A república funciona dentro do conceito de autogestão. Ou seja, as tarefas diárias e os eventuais conflitos devem ser resolvidos pelos próprios moradores. A FAS não mantém nenhum funcionários em tempo integral na casa, mas a equipe de assistência social faz visitas constantes ao local, para monitorar o quadro de cada um dos residentes. 

A divisão dos afazeres foi proposta pelos próprios moradores. Um deles, por exemplo, que já trabalhou como cozinheiro, cuida do cardápio de segunda a sexta-feira. O banheiro funciona no esquema “sujou, limpou imediatamente”. Por ora, cada um lava as próprias roupas à mão (uma máquina de lavar foi comprada pela FAS, mas ainda não chegou). Apesar das atribuições de cada um, eventuais conflitos são inevitáveis.

Espaços comuns: copa e sala da repúblicaAlbari Rosa/Gazeta do Povo

“Tem que ser uma biga puxada por dois cavalos: o respeito e a responsabilidade. Ocorre que algumas pessoas têm um discurso de razão, mas não agem de acordo com o que dizem. Aí ficam uns dois ou três fazendo [as tarefas]”, disse Roberto*.

Além disso, os residentes têm o compromisso de se manterem em abstinência. No entanto, sem supervisão constante, já aconteceram abusos. “Existem ex-usuários entre os moradores e, às vezes, a pessoa pisa na jaca. Já aconteceu. No outro dia, ficam naquela ressaca moral”, apontou Roberto*. 

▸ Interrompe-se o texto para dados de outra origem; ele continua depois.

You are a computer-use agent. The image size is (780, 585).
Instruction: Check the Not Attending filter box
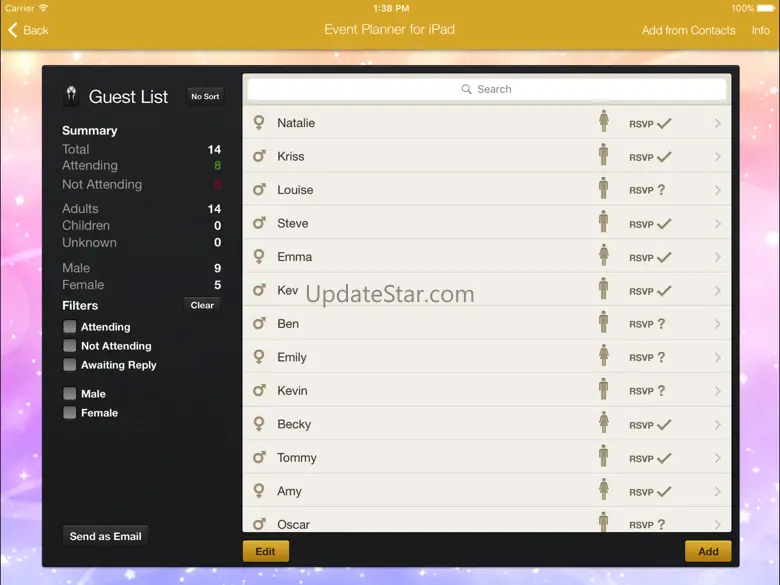point(70,346)
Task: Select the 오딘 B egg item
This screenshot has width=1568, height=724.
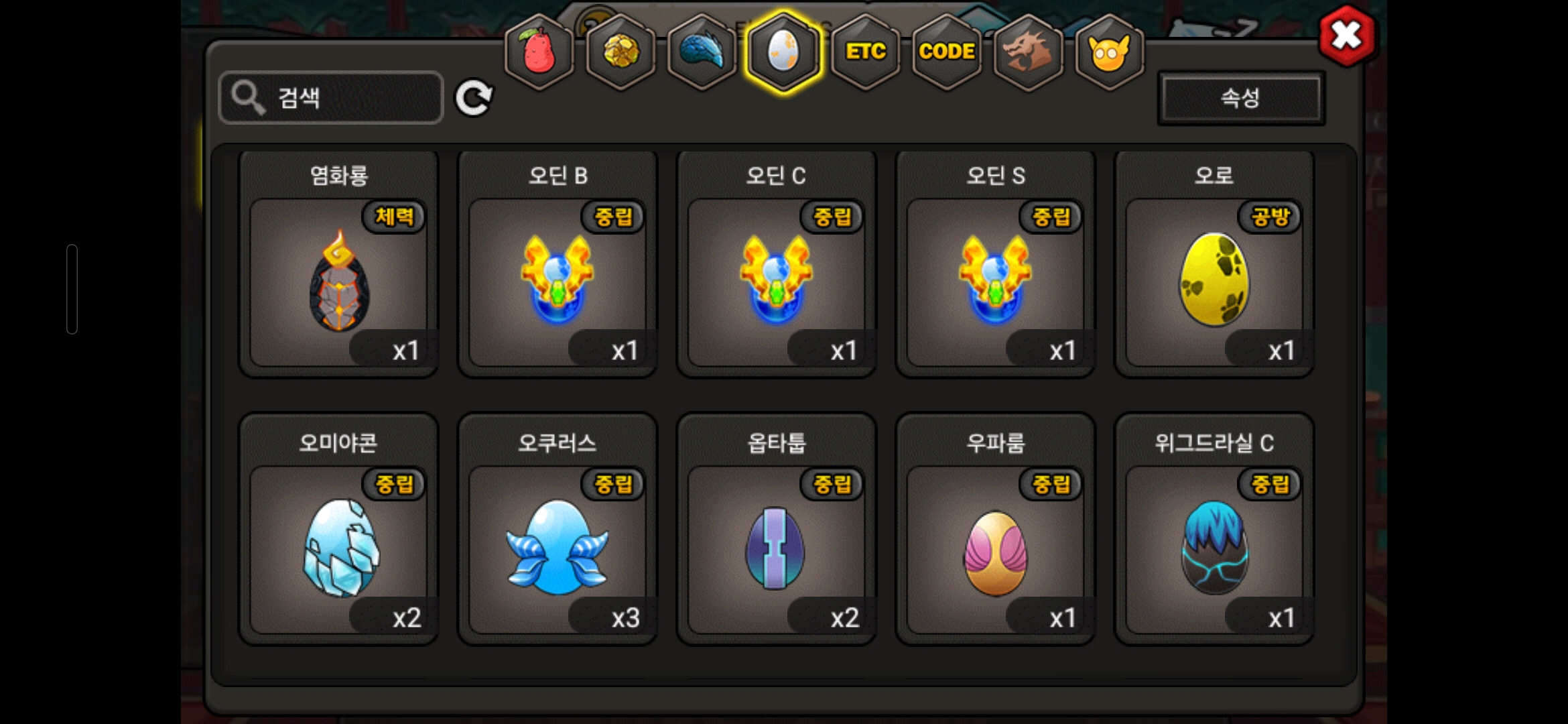Action: 558,264
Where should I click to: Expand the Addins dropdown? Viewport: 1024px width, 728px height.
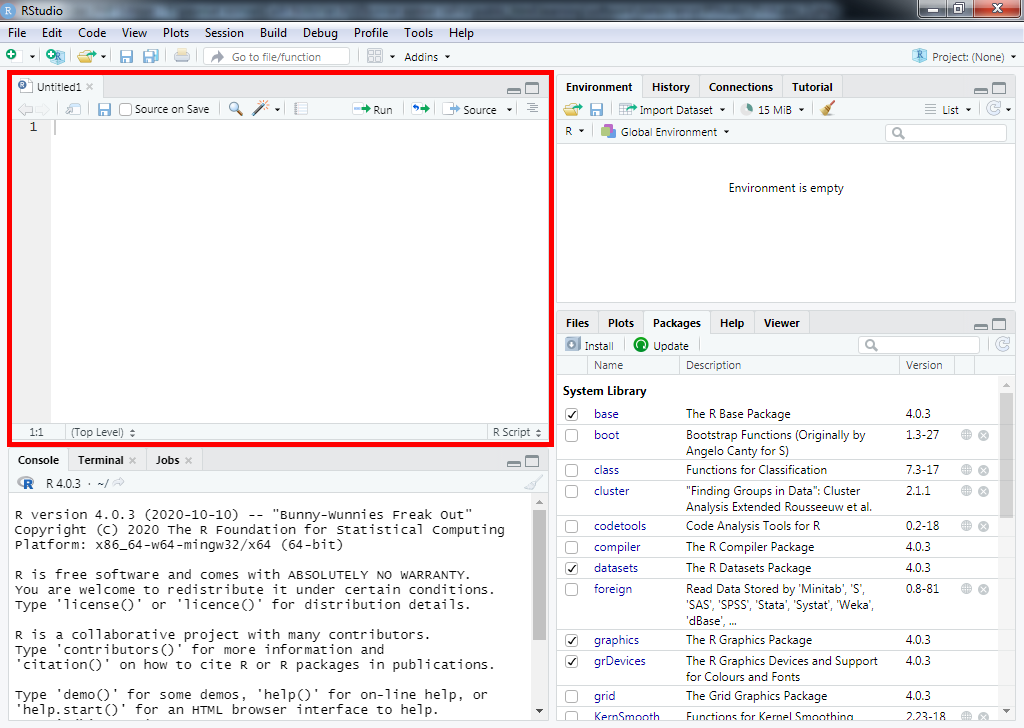tap(426, 57)
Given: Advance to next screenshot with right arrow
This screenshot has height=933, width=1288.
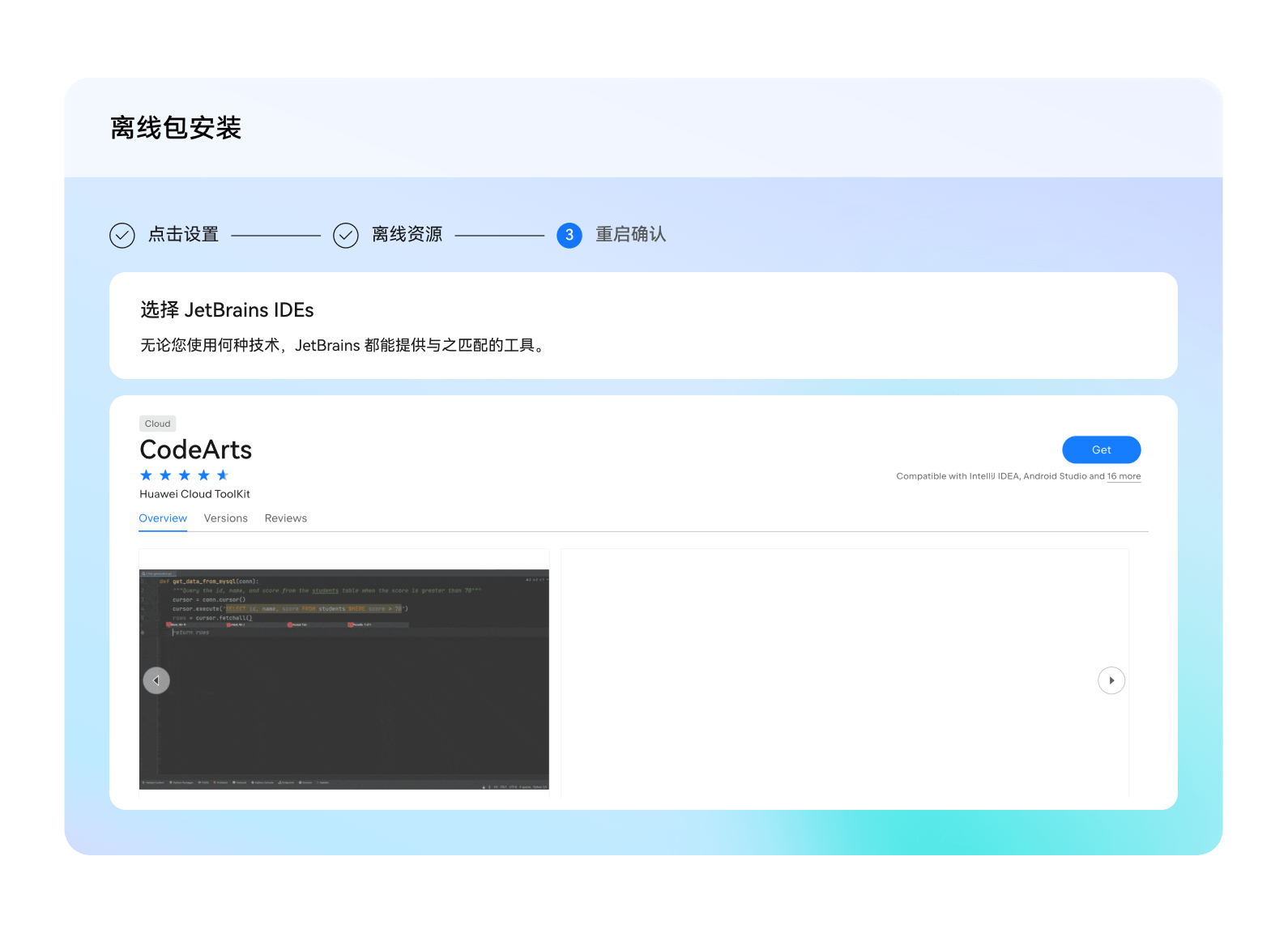Looking at the screenshot, I should pyautogui.click(x=1111, y=680).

Todos os quartos são duplos, divididos por dois moradoresAlbari Rosa/Gazeta do Povo

Reestruturação na política

Além da casa no Alto Boqueirão, a FAS inaugurou, no dia 30 de novembro, outra república para moradores de rua, no Boqueirão. Este espaço tem capacidade para 15 pessoas, mas está, atualmente, com 13 ocupantes.

Ambas as repúblicas fazem parte de uma reestruturação na política de assistência à população de rua, definida após reuniões com o MP-PR. Apesar de a iniciativa ser elogiada pelas autoridades, o número de vagas ofertadas ainda é pequeno. Curitiba tem mais de 1,7 mil moradores de rua e menos de 700 vagas de acolhimento.

O ano de 2017 chega ao fim marcado por turbulências na assistência à população de rua, que levaram o Ministério Público e a Defensoria Pública a expedirem 21 recomendações conjuntas à prefeitura, entre as quais, que a administração se abstivesse de adotar práticas higienistas e que não fossem efetuadas “remoções compulsórias” – conforme denúncias que vieram à tona ao longo do ano.

Além disso, logo na primeira semana de seu mandato, o prefeito Rafael Greca (PMN) fechou o guarda-volumes da Praça Osório. Em setembro, o Albergue Boa Esperança, que ficava no Centro e que disponibilizava 247 vagas para pernoite, também teve as portas fechadas definitivamente.

O condomínio social também foi extinto pela atual gestão. O equipamento se assemelhava a uma república, mas abrigava um número maior de pessoas – tinha capacidade para 100 moradores – e funcionava em regime de co-gestão: ou seja, educadores da FAS permaneciam no espaço em tempo integral. Outros programas da Fundação foram direcionados ao prédio, de acordo com a reestruturação proposta pela atual gestão.